(Study material):
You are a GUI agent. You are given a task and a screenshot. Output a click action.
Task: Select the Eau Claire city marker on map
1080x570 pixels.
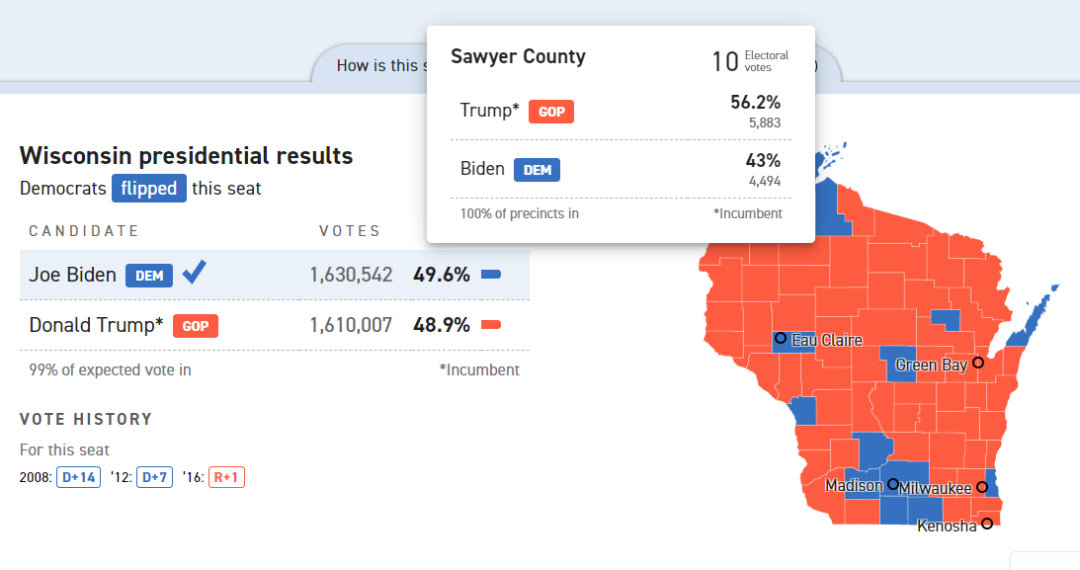click(x=780, y=339)
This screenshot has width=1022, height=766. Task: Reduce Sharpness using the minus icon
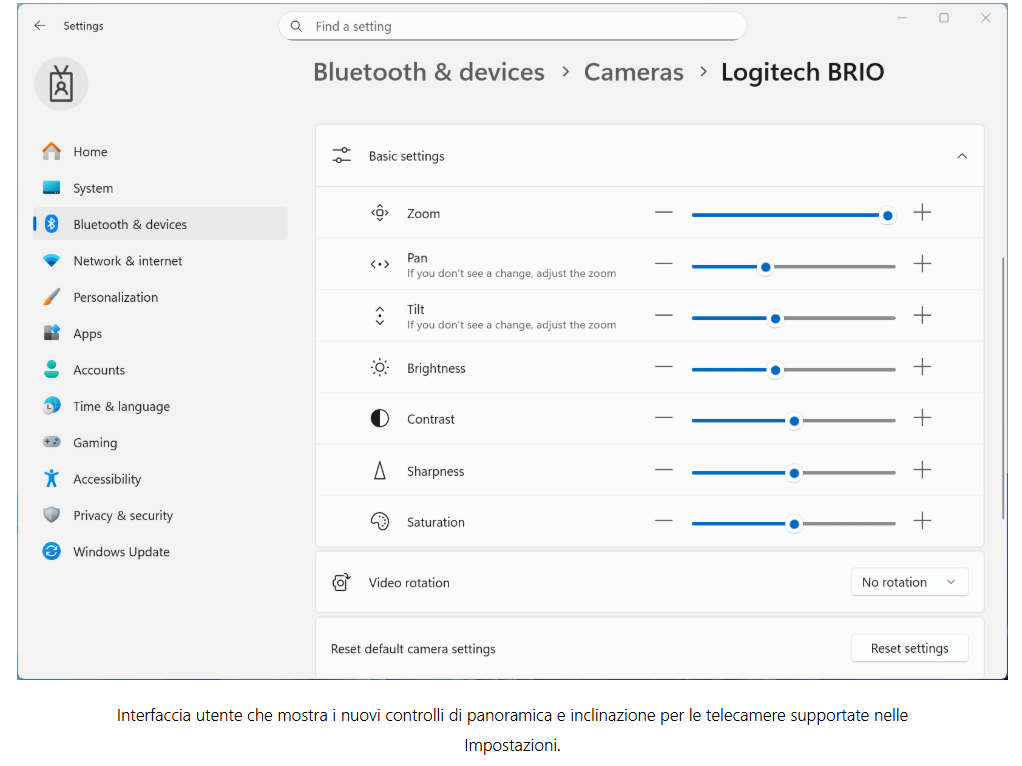click(x=664, y=471)
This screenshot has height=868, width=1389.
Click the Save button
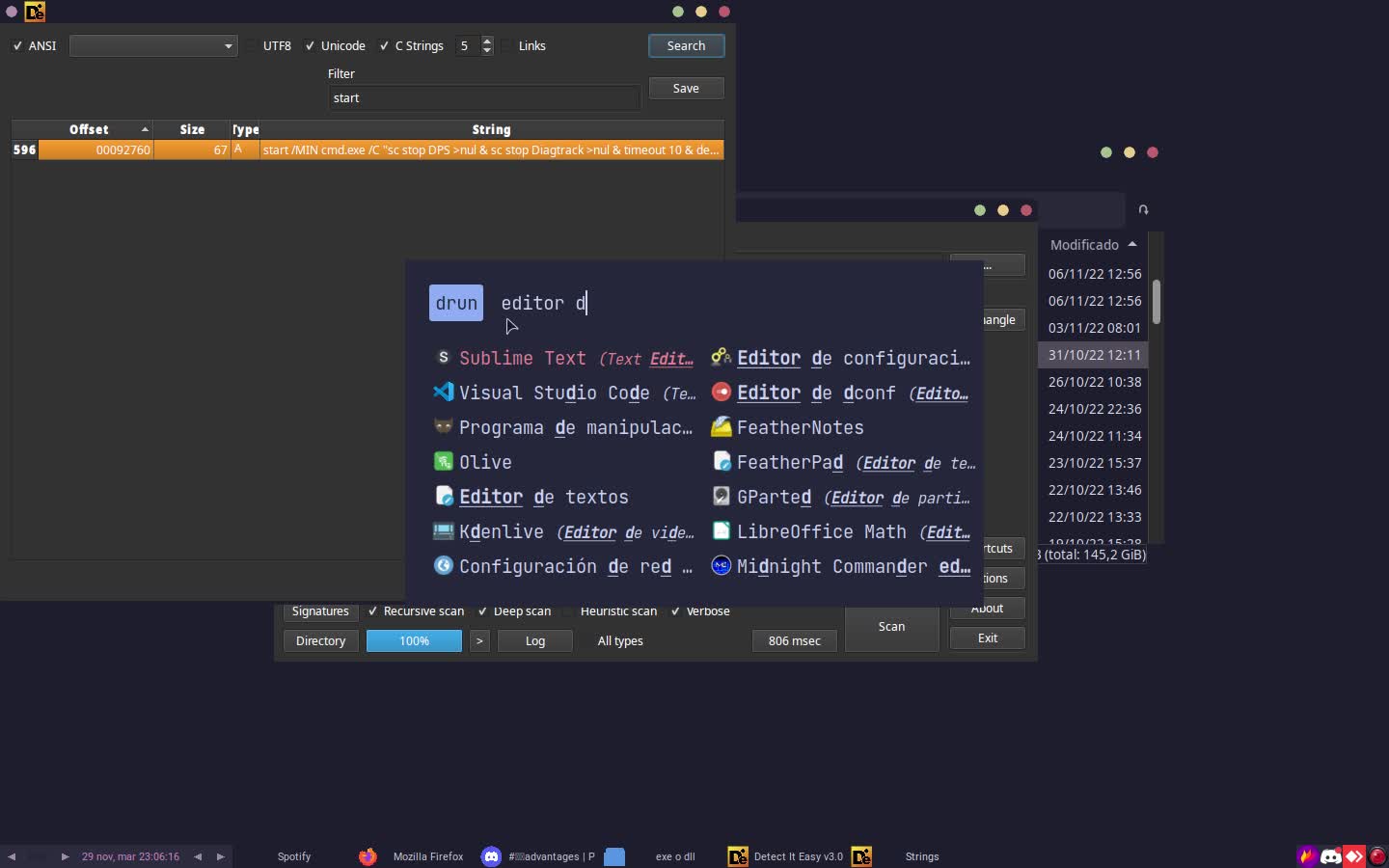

(Task objective): Working from the line with "1080x570 pixels." down through the last line of the records, give every line again exactly, but no pictures.

(Task output):
1080x570 pixels.
click(x=780, y=339)
This screenshot has width=1022, height=766. Task: Reduce Sharpness using the minus icon
click(x=664, y=471)
This screenshot has height=868, width=1389.
Click the Save button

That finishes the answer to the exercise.